* **AVAILABLE DATA**:

━━━━━━━━━━━━━━━━━━━━

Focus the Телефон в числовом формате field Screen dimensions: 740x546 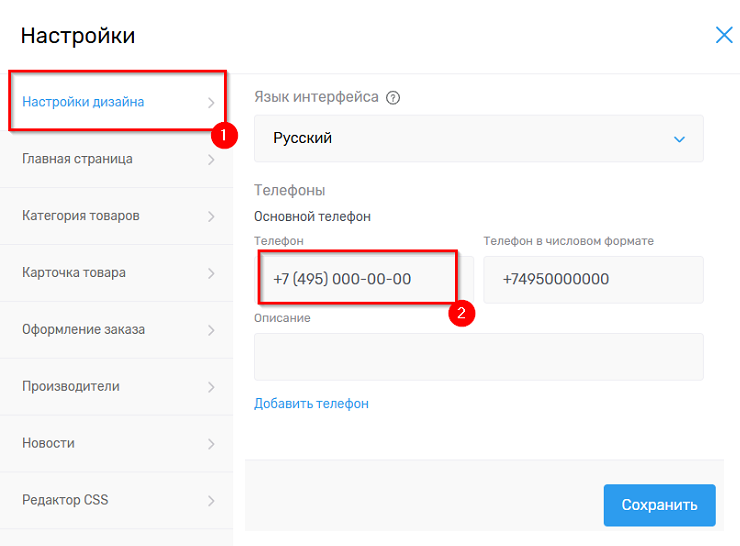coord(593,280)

━━━━━━━━━━━━━━━━━━━━

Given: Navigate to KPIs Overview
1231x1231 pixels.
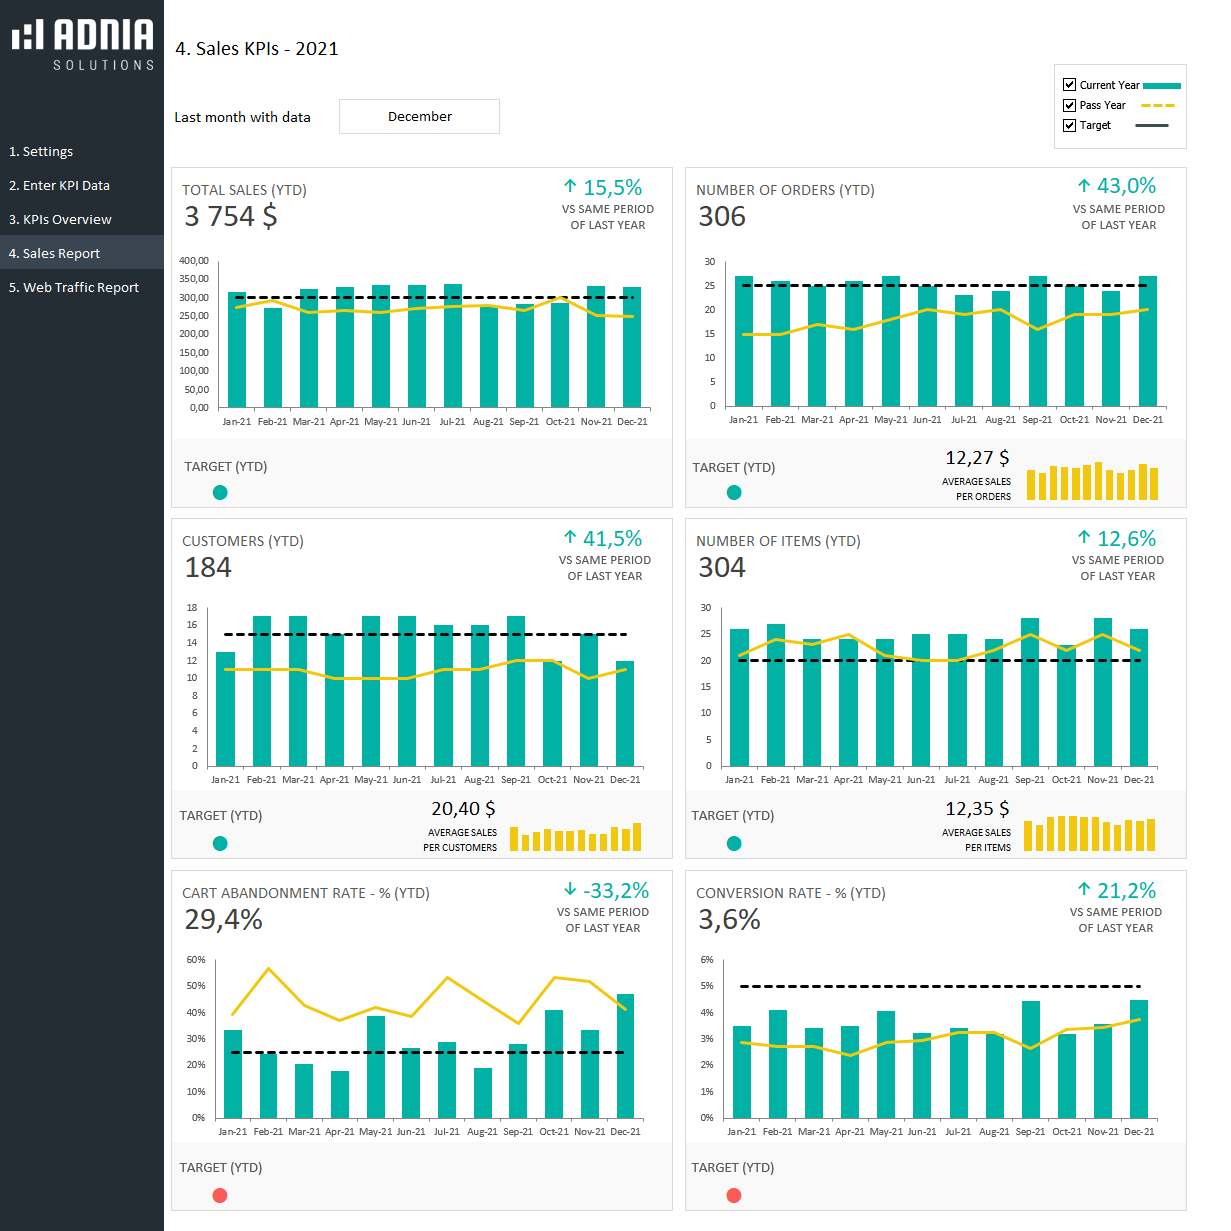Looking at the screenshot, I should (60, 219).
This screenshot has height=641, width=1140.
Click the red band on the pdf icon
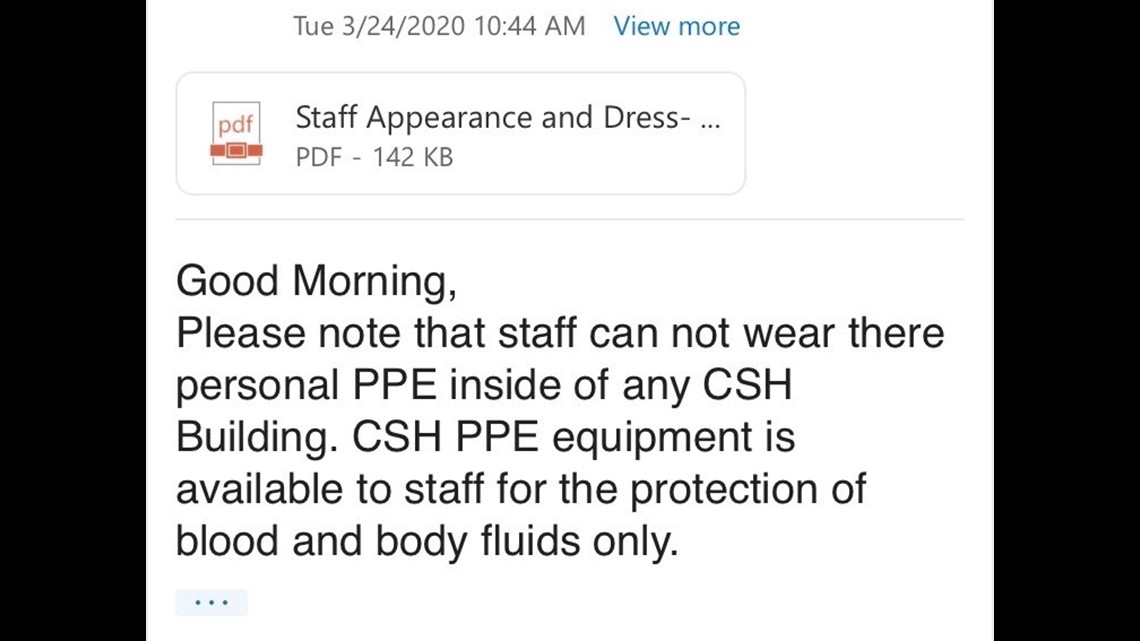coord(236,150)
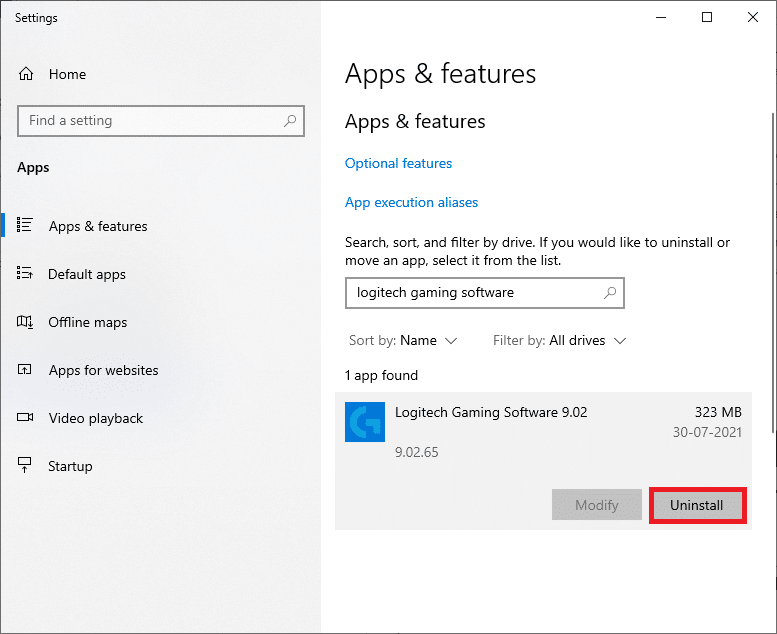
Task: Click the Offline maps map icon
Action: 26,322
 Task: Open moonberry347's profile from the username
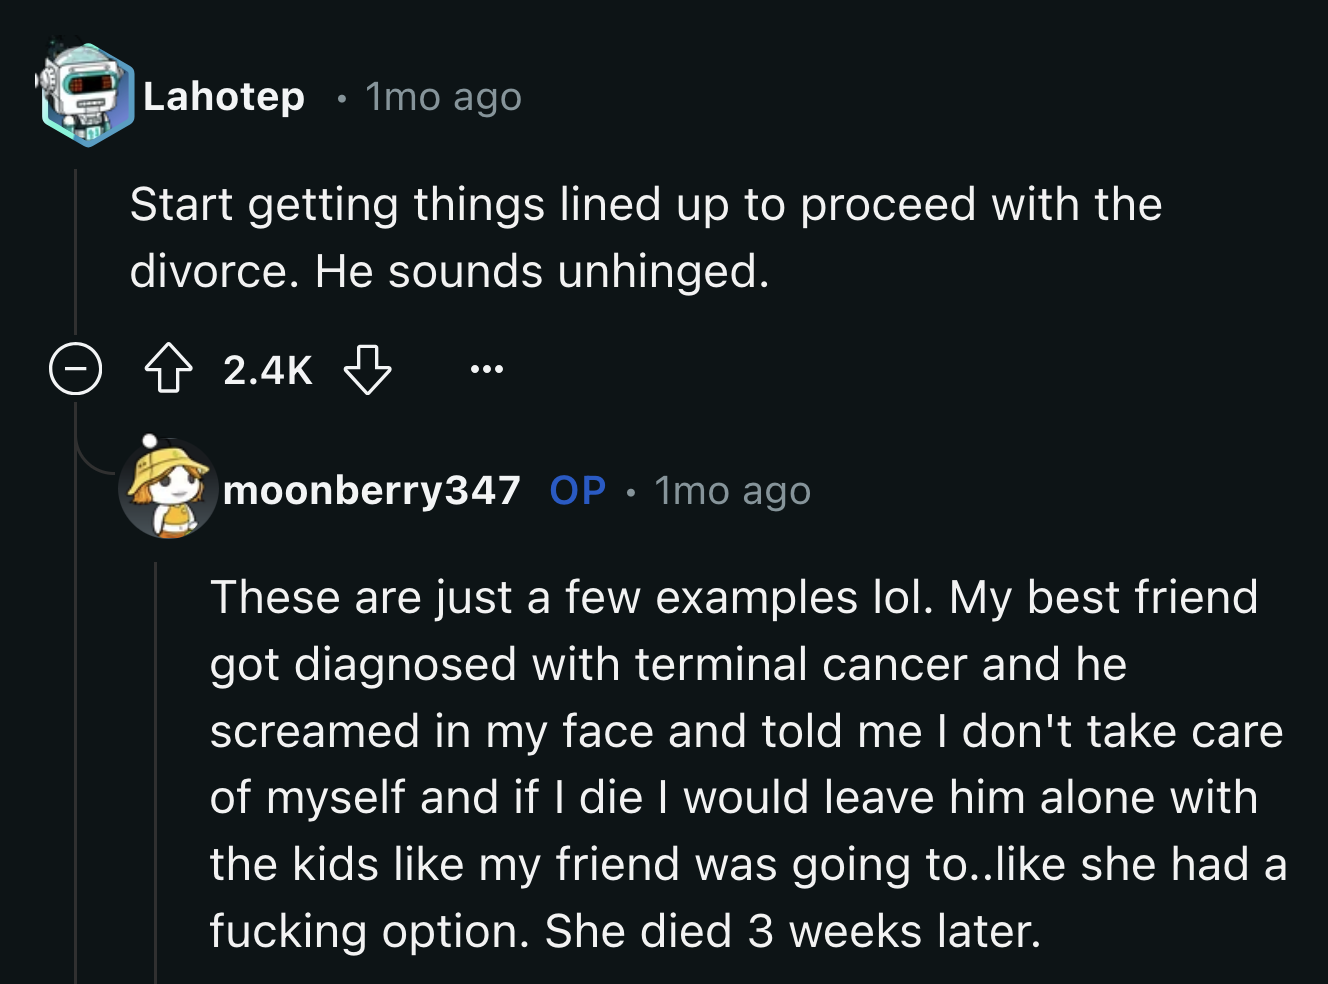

━━━━━━━━━━━━━━━━━━━━

* **TASK OBJECTIVE**:
Repeat, word for word, the lines of the material above from the one holding "1231x1231 pixels." through the one holding "Task: Open moonberry347's". Leave out pictures.

* **WRITTEN ANSWER**:
1231x1231 pixels.
Looking at the screenshot, I should (60, 219).
This screenshot has height=641, width=1140.
Click the red band on the pdf icon
coord(236,150)
Task: Click the Offline maps map icon
Action: 26,322
 Task: Open moonberry347's profile from the username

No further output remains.